Advances in Photovoltaics is an annual one day conference focussing on the current state of the art in photovoltaics and the challenges that must be overcome, pulling speakers from academia, industry and government. This year’s event was held at Loughborough University but will return to London next year after the Institute of Physics moves to its new home near Kings Cross.

Bill Tumas, Associate Director of the National Renewable Energy Laboratory (NREL) in the United States, was the first speaker giving an overview of recent advances in photovoltaics and the remaining challenges. With the omnipresent NREL efficiency chart, Bill showed recent advances in multiple PV materials, but cautioned that just as the motor car didn’t stop at horse-parity, photovoltaics shouldn’t be content with reaching grid-parity, but must continue to improve…’the job ain’t done yet’. As Solar approaches grid-parity, the energy infrastructure must be modernised and expanded to handle the increasing electrical demand associated with vehicle electrification.   In order to meet this rising demand, high throughput manufacturing of solar cells involving roll to roll processing of flexible thin films will be necessary, instead of the slow and high energy processing of crystalline silicon panels. Bill also spoke of the need for alternative uses of solar energy, such as photoelectrochemical splitting, which produces energy dense fuels from sunlight. Additionally, Bill spoke about the challenges of recycling modules, including the economic feasibility of recycling materials 25 years in the future.

**Data**:
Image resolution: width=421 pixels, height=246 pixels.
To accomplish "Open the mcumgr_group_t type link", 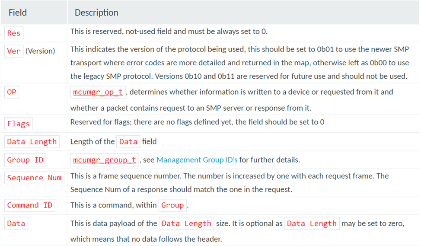I will coord(105,160).

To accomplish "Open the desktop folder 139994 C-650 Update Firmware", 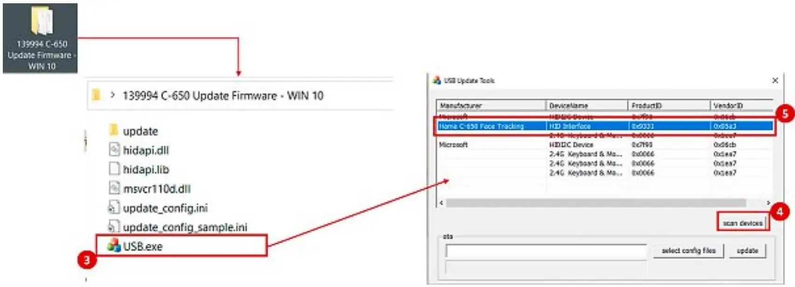I will 41,38.
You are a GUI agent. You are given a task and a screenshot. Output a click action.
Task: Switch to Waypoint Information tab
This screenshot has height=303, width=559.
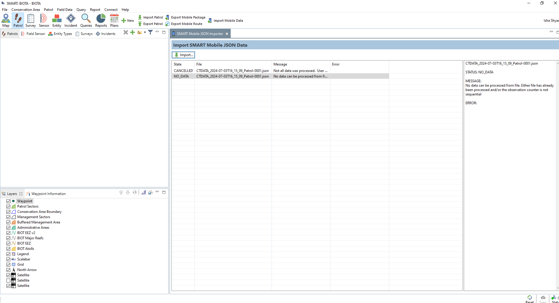coord(48,194)
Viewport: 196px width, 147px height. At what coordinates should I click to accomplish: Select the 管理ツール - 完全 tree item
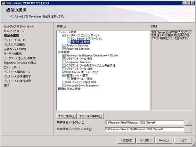pos(82,79)
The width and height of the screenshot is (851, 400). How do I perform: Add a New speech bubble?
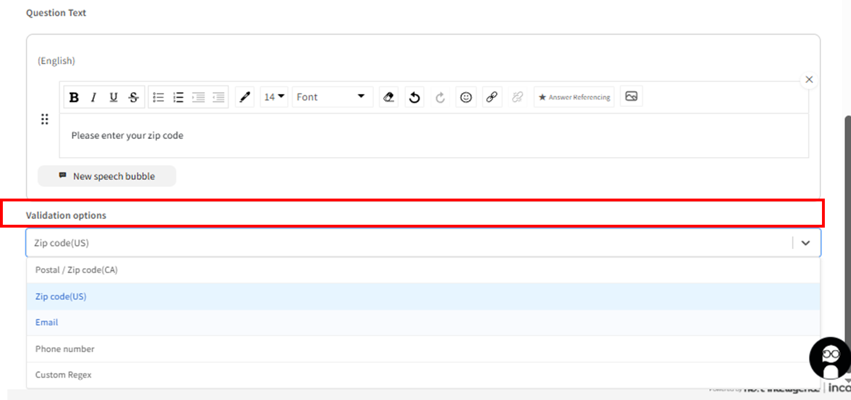point(107,176)
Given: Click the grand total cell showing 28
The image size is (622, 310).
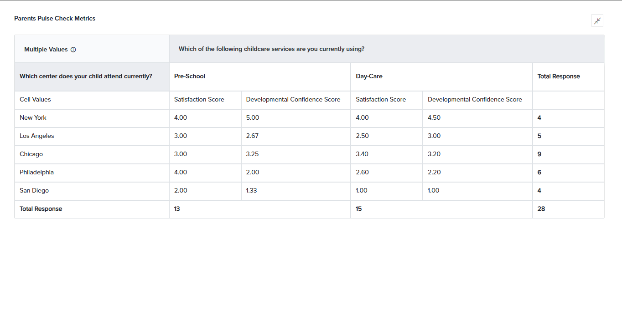Looking at the screenshot, I should 541,209.
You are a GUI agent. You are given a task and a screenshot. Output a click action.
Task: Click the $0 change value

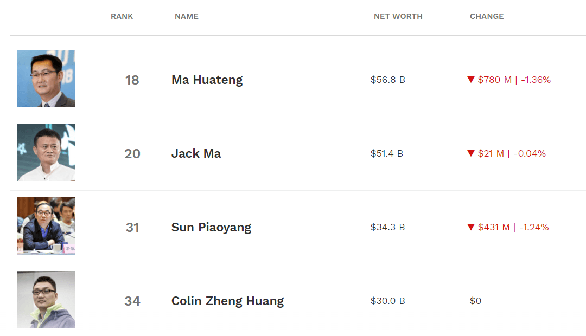[475, 301]
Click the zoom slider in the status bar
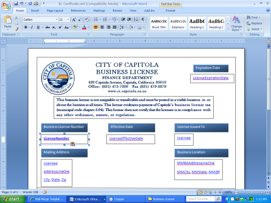 point(251,192)
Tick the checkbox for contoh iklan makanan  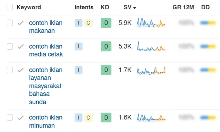[10, 23]
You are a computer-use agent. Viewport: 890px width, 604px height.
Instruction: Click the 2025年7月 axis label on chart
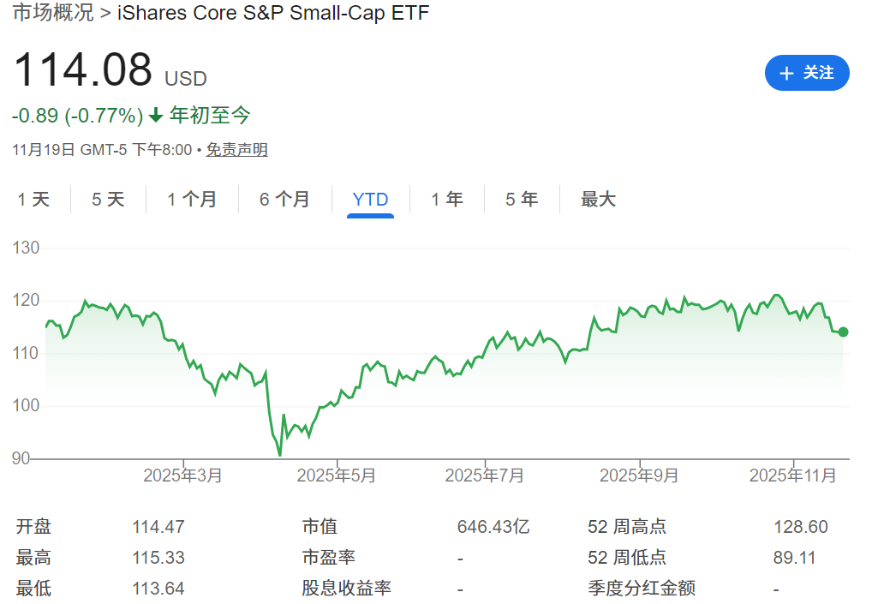click(483, 475)
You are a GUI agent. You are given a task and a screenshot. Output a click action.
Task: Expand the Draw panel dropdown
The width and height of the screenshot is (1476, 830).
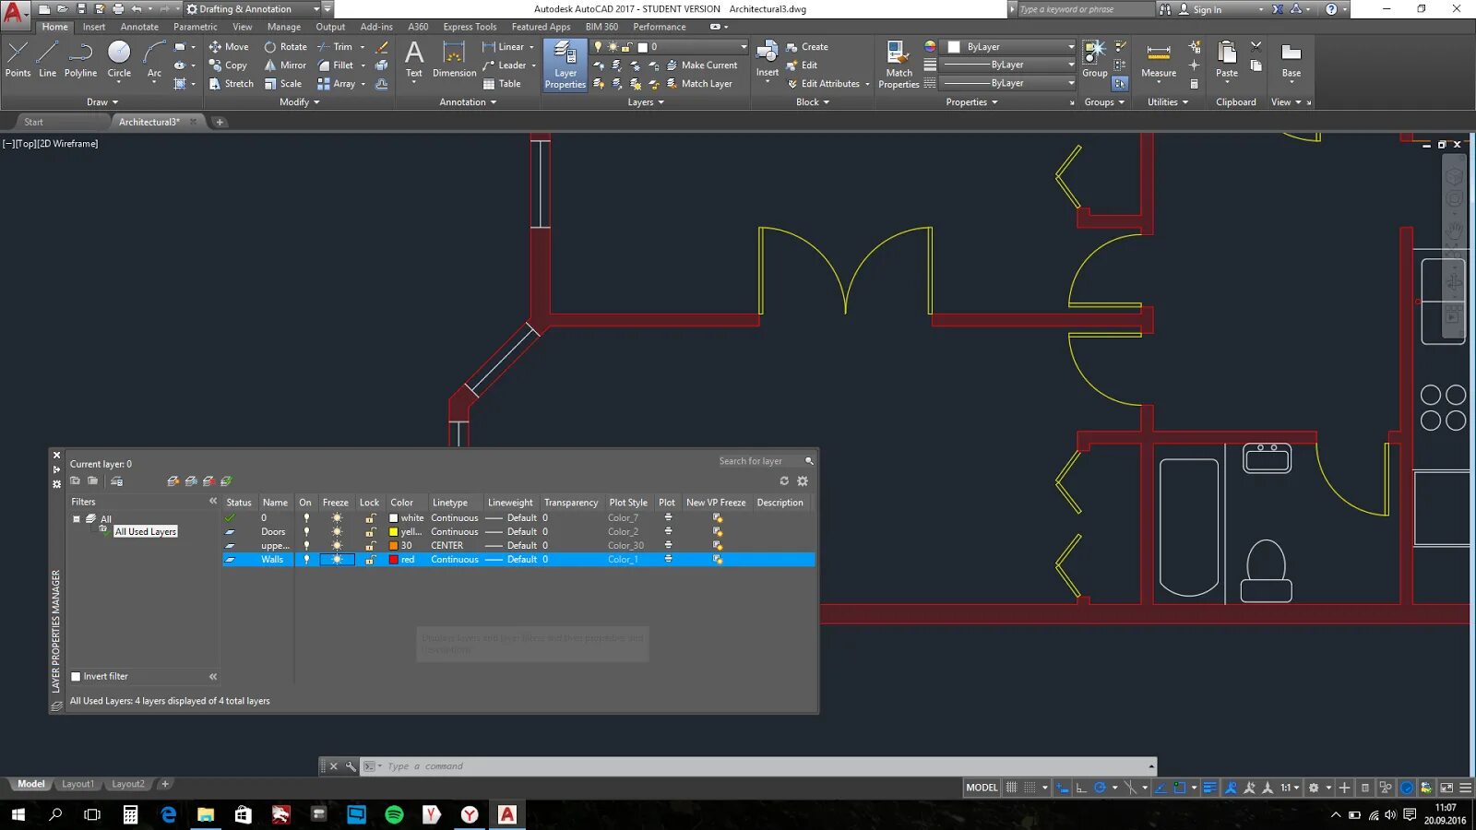pos(102,102)
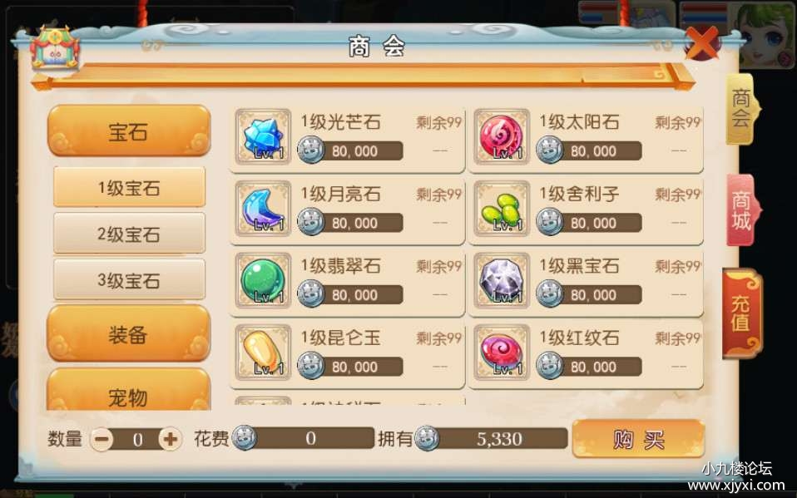Choose the 1级黑宝石 crystal icon

[x=501, y=280]
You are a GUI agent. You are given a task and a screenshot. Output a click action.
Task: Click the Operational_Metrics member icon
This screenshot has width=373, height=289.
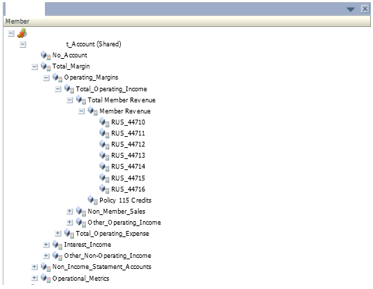click(45, 278)
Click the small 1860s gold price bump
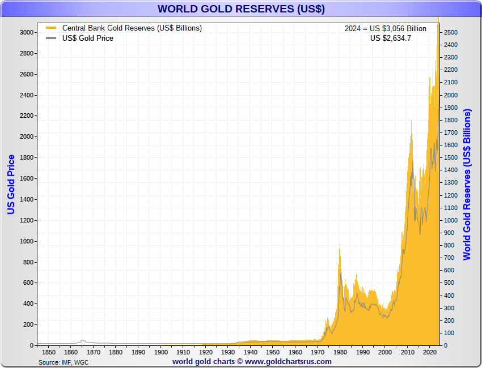This screenshot has height=368, width=482. pyautogui.click(x=83, y=340)
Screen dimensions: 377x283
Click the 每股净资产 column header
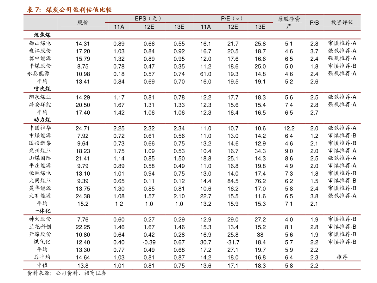(x=289, y=23)
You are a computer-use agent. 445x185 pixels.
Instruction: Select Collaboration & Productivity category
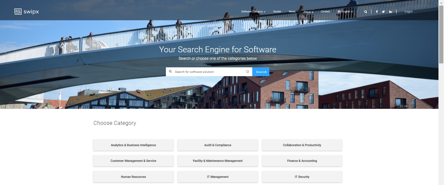(x=302, y=145)
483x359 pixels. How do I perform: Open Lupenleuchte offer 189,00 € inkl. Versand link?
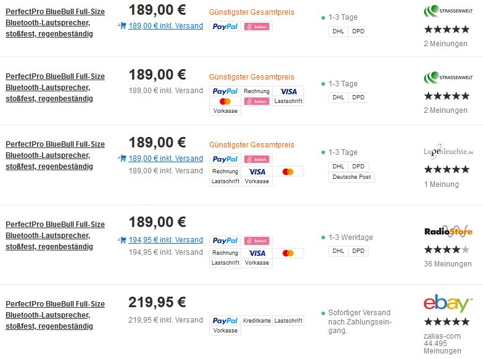point(166,159)
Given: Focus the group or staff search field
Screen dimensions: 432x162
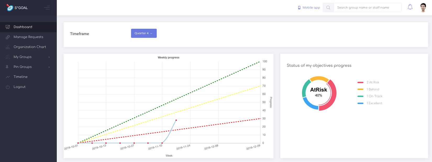Looking at the screenshot, I should coord(367,8).
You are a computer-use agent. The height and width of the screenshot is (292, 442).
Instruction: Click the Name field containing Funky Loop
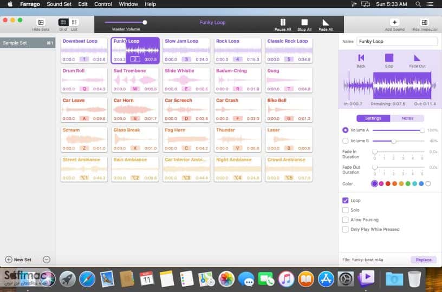point(397,41)
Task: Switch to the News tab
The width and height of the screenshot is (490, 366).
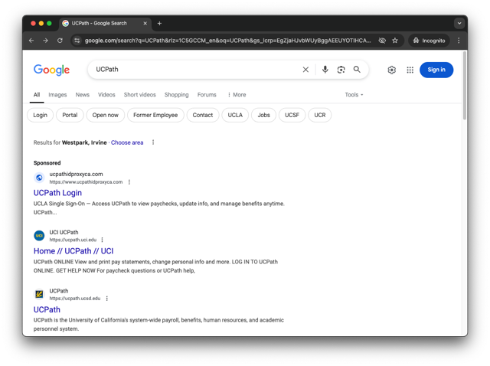Action: pyautogui.click(x=82, y=95)
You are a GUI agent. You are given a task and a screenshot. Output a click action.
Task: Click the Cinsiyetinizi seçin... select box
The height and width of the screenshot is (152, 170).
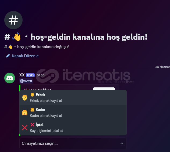73,143
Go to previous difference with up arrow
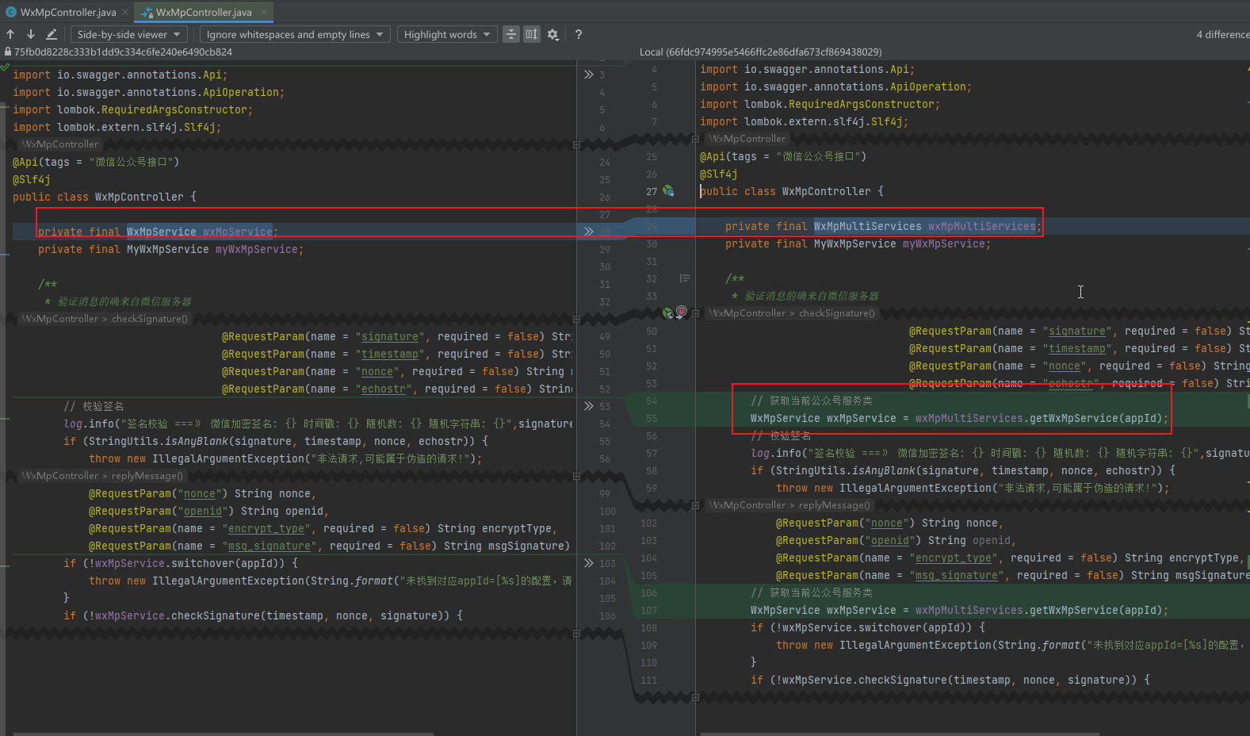The height and width of the screenshot is (736, 1250). coord(10,34)
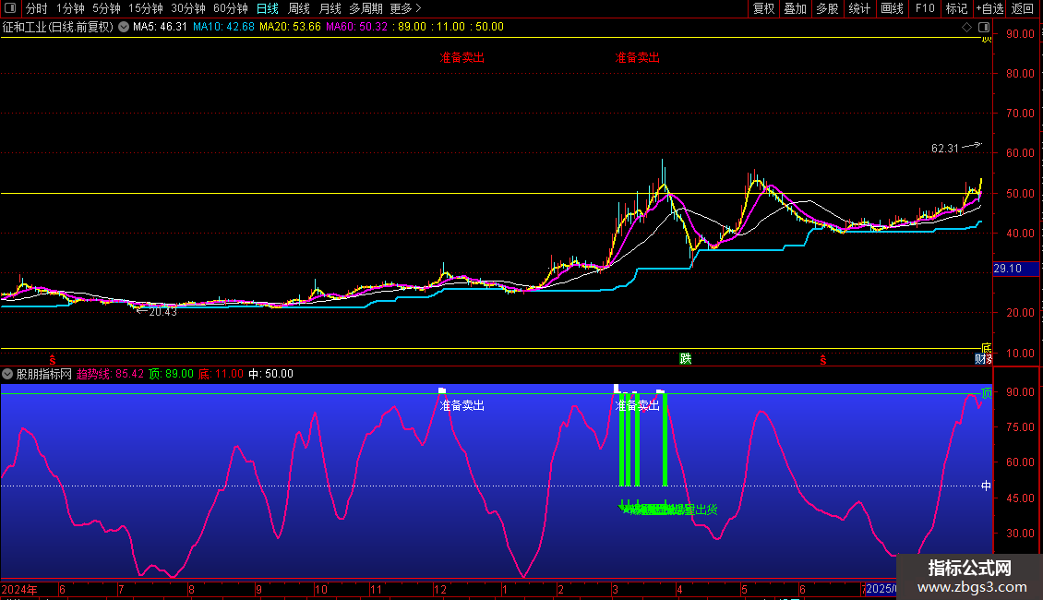Expand the 股朋指标网 indicator dropdown arrow
This screenshot has width=1043, height=600.
[8, 374]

**Tasks to perform**:
1: According to the photovoltaics conference report, at which university was this year's event held?
2: Resume the photovoltaics conference report after its final sentence, keeping the same style.

**Your responses**:
1: Loughborough University.

2:
Tim Silverman also of NREL, and a visiting academic at Loughborough University, gave a lively talk about module performance and reliability. The use of sub-bandgap mirrors and reflective back surfaces have been utilised by NREL to lower the operating temperature of ground mounted PV, leading to real-world efficiency gains. Tim provided an interesting look at the philosophy of failure testing, and how much uncertainty still remains in the methods used. He then covered the threat posed to panels by seemingly innocuous shadows, including renditions of photos of workers inadvertently casting damaging shadows in solar panel factories. Scanning electron microscopy and electroluminescence was used to identify the shunts caused by these shadows and the microfractures caused by mechanical forces on silicon panels.

Will Hitchcock, founder and managing director of Above Surveying Ltd highlighted the problems occurring in many UK utility scale solar installations. Above Surveying use drones equipped with thermographic cameras to rapidly and thoroughly assess the health of PV assets in the field, providing site managers with a detailed assessment of faults and the modules affected. This analysis is both quicker and provides a more in-depth appraisal than ground based methods, showing managers when solar cells, junction boxes and wiring (and even modules) require replacing. The technique can also appraise the effects of soiling and the effectiveness of cleaning.  Above Surveying is a leader in its field addressing the important issues of operations and maintenance with automated aerial surveillance and state of the art computing and image analysis.

Colin Wolden of the Colorado School of Mines presented a 40 year history that took CdTe solar cells from a fledgling technology to almost 20GW of installed capacity. The talk finished with an insight into the next innovations that promise to contribute to the NREL champion efficiency chart.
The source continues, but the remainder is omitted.